Because hardware issues can strike unexpectedly, we encourage everyone to run their PG clusters in a high-availability configuration, which means a minimum of three nodes in a cluster. Less than that, and a single host going offline will knock your cluster offline because it loses quorum; that is what’s happening here.
Okay, the screenshots above are what the dashboard is currently designed to look like when a host goes offline. I just wanted to make sure that fly.io/dashboard was not itself returning a 500 error code, which looks like it is not the case.
We’d have to pay 3x the price to avoid 20 hours of downtime? Even if a single host goes down, 20 hours to get something back online seems pretty excessive for any modern day hosting service.
There was not even a way to know if our data still existed and snapshots were not available either so we couldn’t scale up a new database in this case from a snapshotted volume. Since we no longer trust that saved data won’t disappear, we now have to result to downloading snapshots ourselves going forward. Seeing a volume as using 0mb and also no access to snapshots is terrifying.
Regarding outage time, this host server wasn’t down for 20 hours. It went offline at approximately 2024-05-23T20:50:00Z and was restored to service by 2024-05-23T21:15:00Z. Then it went offline just now at 2024-05-24T16:45:00Z and was restored to service at 2024-05-24T18:00:00Z (evidently there’s some networking trouble on this host). When we began maintenance on the host, we restored the message from yesterday with the begin date of 20 hours ago. We should have set up a new maintenance message; I apologize for the confusion.
Regarding the dashboard UI during a host disconnection, that’s a good suggestion; thank you.
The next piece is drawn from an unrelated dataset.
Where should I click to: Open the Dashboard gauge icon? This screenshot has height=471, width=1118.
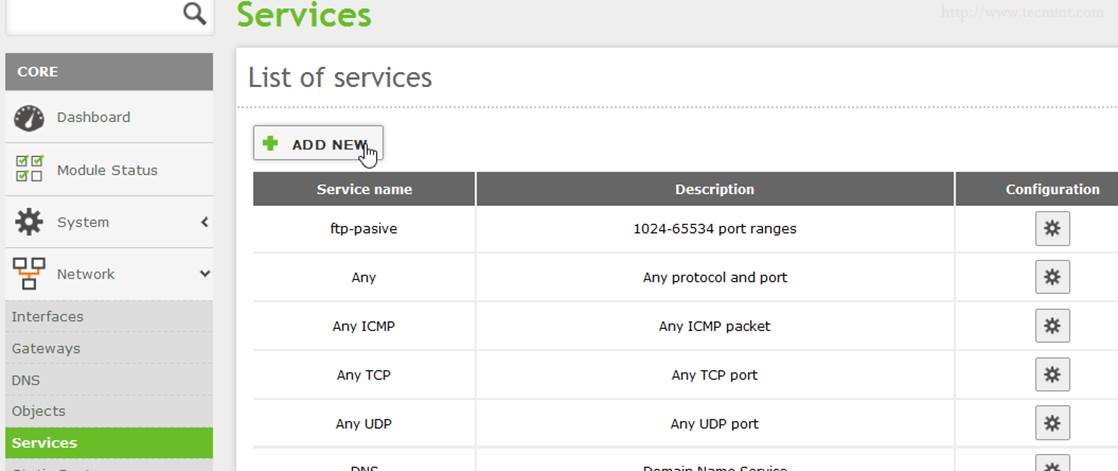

I will pass that along to the design team that the dashboard UI could be clearer when a host is disconnected.
Finally, regarding clustering, the Fly Platform is not a traditional VPS product. The Fly Platform is designed to make it easy to launch multiple VMs, move them around, scale them, etc. If you know you don’t intend to grow beyond a single VM, you will probably be better served at this time by a more traditional VPS provider.